Re: [PATCH v5 bpf 1/4] lwt: fix return values of BPF ops

From: Yan Zhai
Date: Tue Aug 15 2023 - 23:06:08 EST


On Tue, Aug 15, 2023 at 9:54 PM Yan Zhai <yan@xxxxxxxxxxxxxx> wrote:
>
> BPF encap ops can return different types of positive values, such like
> NET_RX_DROP, NET_XMIT_CN, NETDEV_TX_BUSY, and so on, from function
> skb_do_redirect and bpf_lwt_xmit_reroute.
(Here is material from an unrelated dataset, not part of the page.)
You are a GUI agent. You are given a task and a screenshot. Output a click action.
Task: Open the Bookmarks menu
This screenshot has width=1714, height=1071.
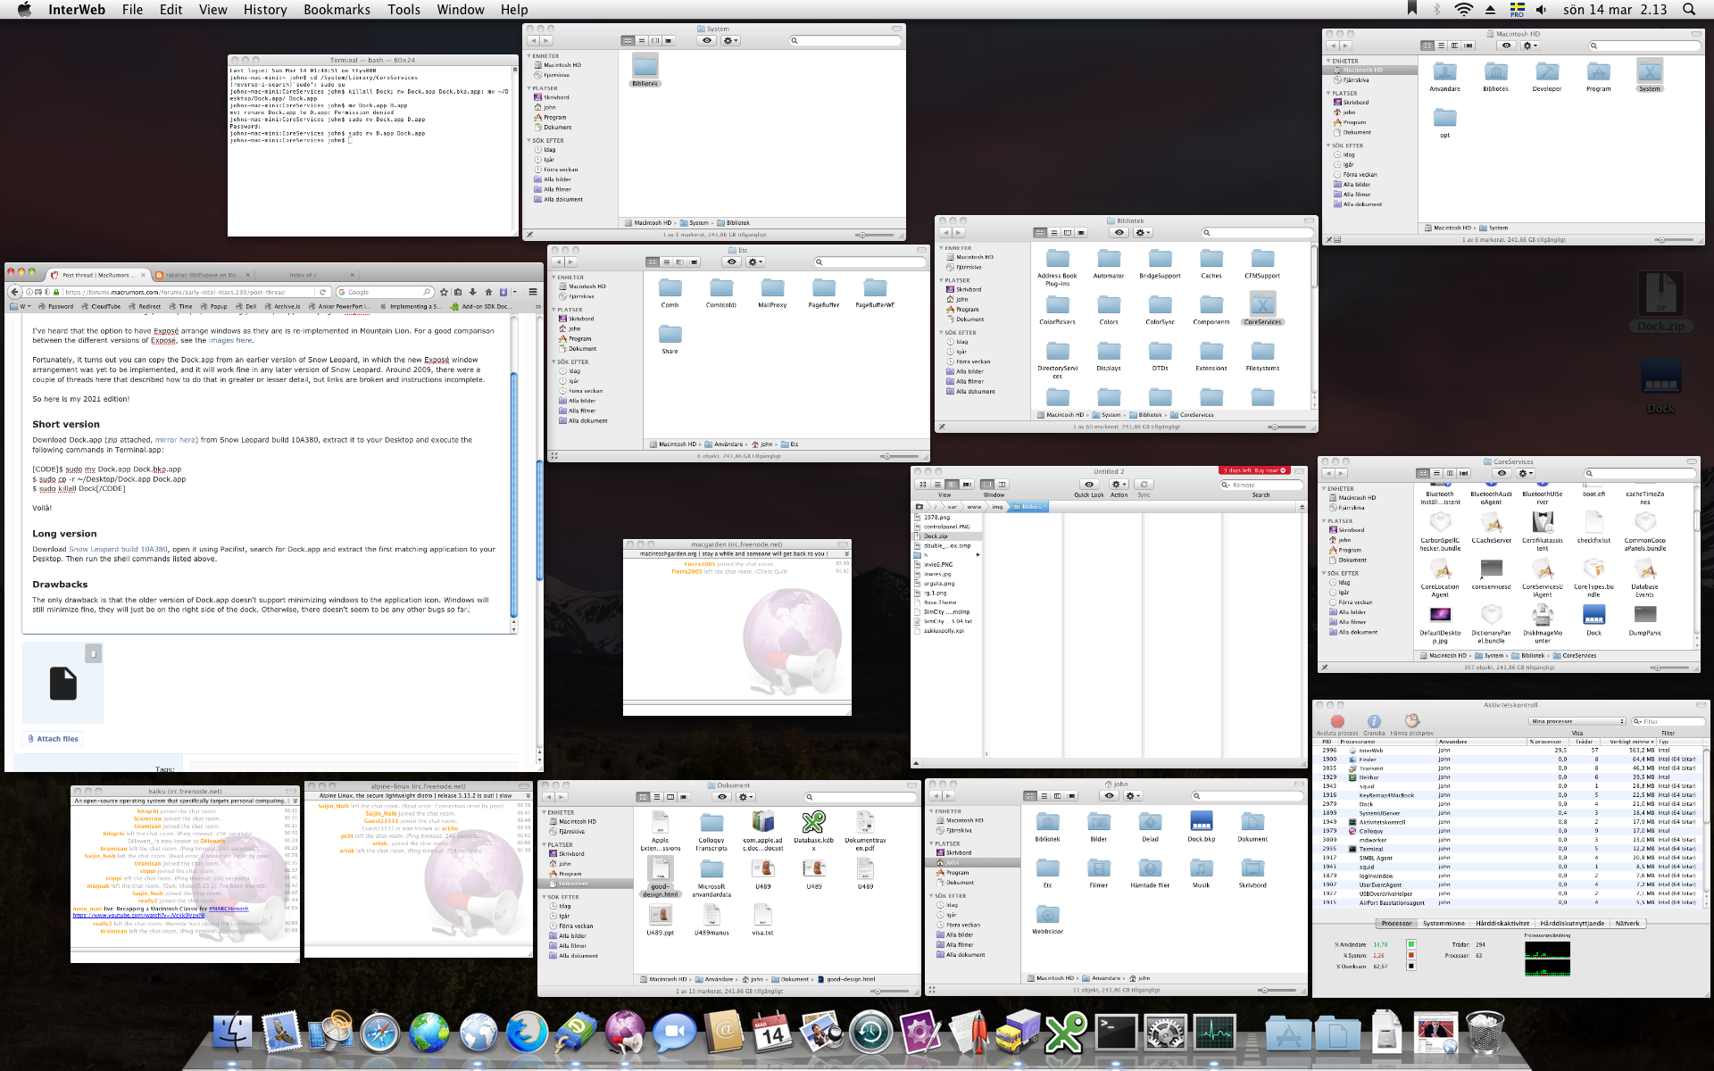(336, 9)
At the xmit hook, such return
> values would be treated implicitly as LWTUNNEL_XMIT_CONTINUE in
> ip(6)_finish_output2. When this happens, skbs that have been freed would
> continue to the neighbor subsystem, causing use-after-free bug and
> kernel crashes.
>
> To fix the incorrect behavior, skb_do_redirect return values can be
> simply discarded, the same as tc-egress behavior. On the other hand,
> bpf_lwt_xmit_reroute returns useful errors to local senders, e.g. PMTU
> information. Thus convert its return values to avoid the conflict with
> LWTUNNEL_XMIT_CONTINUE.
>
> Fixes: 3a0af8fd61f9 ("bpf: BPF for lightweight tunnel infrastructure")
> Suggested-by: Martin KaFai Lau <martin.lau@xxxxxxxxx>
> Suggested-by: Stanislav Fomichev <sdf@xxxxxxxxxx>
> Reported-by: Jordan Griege <jgriege@xxxxxxxxxxxxxx>
> Signed-off-by: Yan Zhai <yan@xxxxxxxxxxxxxx>
> ---
> * v5: discards skb_do_redirect return instead; convert
> bpf_lwt_xmit_reroute return;
> * v4: minor commit message changes
> * v3: converts skb_do_redirect statuses from both ingress and egress
> * v2: code style amend
> ---
> net/core/lwt_bpf.c | 7 +++----
> 1 file changed, 3 insertions(+), 4 deletions(-)
>
> diff --git a/net/core/lwt_bpf.c b/net/core/lwt_bpf.c
> index 8b6b5e72b217..4a0797f0a154 100644
> --- a/net/core/lwt_bpf.c
> +++ b/net/core/lwt_bpf.c
> @@ -60,9 +60,8 @@ static int run_lwt_bpf(struct sk_buff *skb, struct bpf_lwt_prog *lwt,
> ret = BPF_OK;
> } else {
> skb_reset_mac_header(skb);
> - ret = skb_do_redirect(skb);
> - if (ret == 0)
> - ret = BPF_REDIRECT;
> + skb_do_redirect(skb);
> + ret = BPF_REDIRECT;
> }
> break;
>
> @@ -255,7 +254,7 @@ static int bpf_lwt_xmit_reroute(struct sk_buff *skb)
>
> err = dst_output(dev_net(skb_dst(skb)->dev), skb->sk, skb);
> if (unlikely(err))
> - return err;
> + return net_xmit_errno(err);
>
> /* ip[6]_finish_output2 understand LWTUNNEL_XMIT_DONE */
> return LWTUNNEL_XMIT_DONE;
> --
> 2.30.2
>

no idea why this one would appear nested and without subject on the
lore link. Let me double check what goes wrong with my mutt setting :(

--
Yan